4. A More Disciplined Musical Score.
Luhrmann, whose films have been strongly associated with music (the DiCaprio-Claire Danes version of Romeo + Juliet, Moulin Rouge,) obviously thought Gatsby would be a great way to work in one of his trademark mashups. Luhrmann cleverly deploys new versions of songs like Amy Winehouse’s “Back to Black” and Beyonce’s “Crazy in Love,” the latter done like a 1920s torch song that would have been listened to on a 78 rpm record.

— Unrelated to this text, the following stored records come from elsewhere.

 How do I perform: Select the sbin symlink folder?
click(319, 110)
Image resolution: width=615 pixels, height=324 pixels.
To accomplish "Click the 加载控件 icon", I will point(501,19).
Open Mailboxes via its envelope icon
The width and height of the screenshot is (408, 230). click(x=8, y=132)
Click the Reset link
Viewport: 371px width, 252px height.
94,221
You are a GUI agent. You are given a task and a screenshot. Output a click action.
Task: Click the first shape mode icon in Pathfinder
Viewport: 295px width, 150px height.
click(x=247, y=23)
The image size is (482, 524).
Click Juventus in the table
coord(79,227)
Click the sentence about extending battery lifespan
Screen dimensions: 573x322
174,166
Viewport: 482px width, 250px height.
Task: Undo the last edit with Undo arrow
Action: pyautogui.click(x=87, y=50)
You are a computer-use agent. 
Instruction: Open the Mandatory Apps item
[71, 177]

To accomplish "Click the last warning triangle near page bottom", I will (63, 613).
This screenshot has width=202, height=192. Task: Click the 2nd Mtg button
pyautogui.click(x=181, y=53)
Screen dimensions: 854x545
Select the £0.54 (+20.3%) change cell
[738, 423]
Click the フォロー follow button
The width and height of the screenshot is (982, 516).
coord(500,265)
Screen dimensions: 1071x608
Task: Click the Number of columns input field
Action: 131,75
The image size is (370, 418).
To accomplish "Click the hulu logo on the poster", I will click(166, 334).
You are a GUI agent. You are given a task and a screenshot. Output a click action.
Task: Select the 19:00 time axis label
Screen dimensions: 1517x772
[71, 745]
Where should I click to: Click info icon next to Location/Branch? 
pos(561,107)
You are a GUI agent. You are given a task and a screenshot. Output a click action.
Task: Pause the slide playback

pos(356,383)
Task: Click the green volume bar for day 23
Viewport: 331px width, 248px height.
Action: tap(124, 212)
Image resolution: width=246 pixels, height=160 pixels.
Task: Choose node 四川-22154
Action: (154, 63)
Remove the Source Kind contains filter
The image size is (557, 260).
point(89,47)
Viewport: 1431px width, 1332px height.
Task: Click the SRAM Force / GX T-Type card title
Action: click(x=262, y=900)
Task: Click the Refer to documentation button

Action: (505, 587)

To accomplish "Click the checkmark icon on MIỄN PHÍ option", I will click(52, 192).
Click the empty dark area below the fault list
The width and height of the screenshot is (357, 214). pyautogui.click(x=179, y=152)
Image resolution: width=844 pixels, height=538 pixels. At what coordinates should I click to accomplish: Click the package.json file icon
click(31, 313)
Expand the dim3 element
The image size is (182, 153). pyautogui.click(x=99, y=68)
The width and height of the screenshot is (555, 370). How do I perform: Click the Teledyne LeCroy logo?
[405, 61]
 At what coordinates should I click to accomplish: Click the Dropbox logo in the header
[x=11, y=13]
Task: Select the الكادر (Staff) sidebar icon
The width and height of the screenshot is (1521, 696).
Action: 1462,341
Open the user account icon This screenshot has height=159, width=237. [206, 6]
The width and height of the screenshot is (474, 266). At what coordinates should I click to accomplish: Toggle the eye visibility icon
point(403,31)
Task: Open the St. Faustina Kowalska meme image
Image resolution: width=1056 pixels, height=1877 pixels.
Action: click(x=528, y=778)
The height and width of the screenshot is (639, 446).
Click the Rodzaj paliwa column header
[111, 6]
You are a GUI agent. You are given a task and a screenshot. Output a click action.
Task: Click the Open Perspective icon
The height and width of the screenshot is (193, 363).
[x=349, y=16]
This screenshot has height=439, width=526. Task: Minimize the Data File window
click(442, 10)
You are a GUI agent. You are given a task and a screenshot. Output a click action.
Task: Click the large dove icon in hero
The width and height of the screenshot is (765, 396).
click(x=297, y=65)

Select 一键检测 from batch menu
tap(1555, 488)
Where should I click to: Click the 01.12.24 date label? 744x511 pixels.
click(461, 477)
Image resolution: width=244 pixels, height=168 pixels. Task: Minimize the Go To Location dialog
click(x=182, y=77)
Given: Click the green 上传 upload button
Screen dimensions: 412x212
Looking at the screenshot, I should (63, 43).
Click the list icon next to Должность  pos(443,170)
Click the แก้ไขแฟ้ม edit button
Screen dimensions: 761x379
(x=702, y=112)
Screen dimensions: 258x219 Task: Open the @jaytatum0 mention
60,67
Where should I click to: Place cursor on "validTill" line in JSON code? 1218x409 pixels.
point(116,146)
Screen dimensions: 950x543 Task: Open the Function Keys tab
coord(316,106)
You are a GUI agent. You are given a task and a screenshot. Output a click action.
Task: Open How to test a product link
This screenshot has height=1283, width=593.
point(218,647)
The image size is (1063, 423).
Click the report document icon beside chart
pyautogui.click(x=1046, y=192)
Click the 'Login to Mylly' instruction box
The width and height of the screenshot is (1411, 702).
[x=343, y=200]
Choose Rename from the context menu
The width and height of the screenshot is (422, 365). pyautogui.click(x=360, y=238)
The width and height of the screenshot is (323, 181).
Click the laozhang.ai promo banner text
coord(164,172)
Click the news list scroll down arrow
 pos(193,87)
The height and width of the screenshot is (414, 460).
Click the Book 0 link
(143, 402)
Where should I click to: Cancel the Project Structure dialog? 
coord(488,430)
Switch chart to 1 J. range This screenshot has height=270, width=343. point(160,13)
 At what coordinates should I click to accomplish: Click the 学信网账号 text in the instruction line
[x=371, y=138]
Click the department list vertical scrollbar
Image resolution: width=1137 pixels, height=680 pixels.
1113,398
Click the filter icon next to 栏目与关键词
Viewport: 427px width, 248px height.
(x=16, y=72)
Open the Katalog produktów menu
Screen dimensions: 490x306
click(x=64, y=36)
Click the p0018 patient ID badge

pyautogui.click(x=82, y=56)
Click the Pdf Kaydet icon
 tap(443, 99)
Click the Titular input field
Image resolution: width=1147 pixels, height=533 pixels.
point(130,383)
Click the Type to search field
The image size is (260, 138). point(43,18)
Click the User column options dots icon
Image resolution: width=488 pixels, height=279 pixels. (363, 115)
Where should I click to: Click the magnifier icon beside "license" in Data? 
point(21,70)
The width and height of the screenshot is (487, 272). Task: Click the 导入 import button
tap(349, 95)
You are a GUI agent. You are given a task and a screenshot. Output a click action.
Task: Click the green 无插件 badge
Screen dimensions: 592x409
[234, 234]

But there are also contemporary rap songs featuring Kanye West and Jay-Z (an executive producer of the film), which seem thrown in to capture the imagination of today’s youth and throw off the sense of being transported to another time. Young people who aren’t interested in your themes and subject matter are not likely to be bought off with a little hip-hop, though. A soundtrack consisting entirely of familiar contemporary songs done in 1920s style would have been ingenious.
3. A Snappier Third Act.
The movie, which is set mostly in and around the sumptuous Long Island Sound mansion of the mysterious zillionaire Jay Gatsby, makes excellent use of Tobey Maguire as the narrator and Gatsby’s friend Nick Carraway.
The movie features eye-popping sets, 3D effects, and costumes. The party scenes glitter. And when Gatsby finally reveals what he’s up to — using Carraway, the cousin of his ex-girlfriend Daisy (Carey Mulligan) whom he met at a World War I-era party in Louisville, Kentucky, to reconnect with his dream girl — the movie turns into an appealing love story.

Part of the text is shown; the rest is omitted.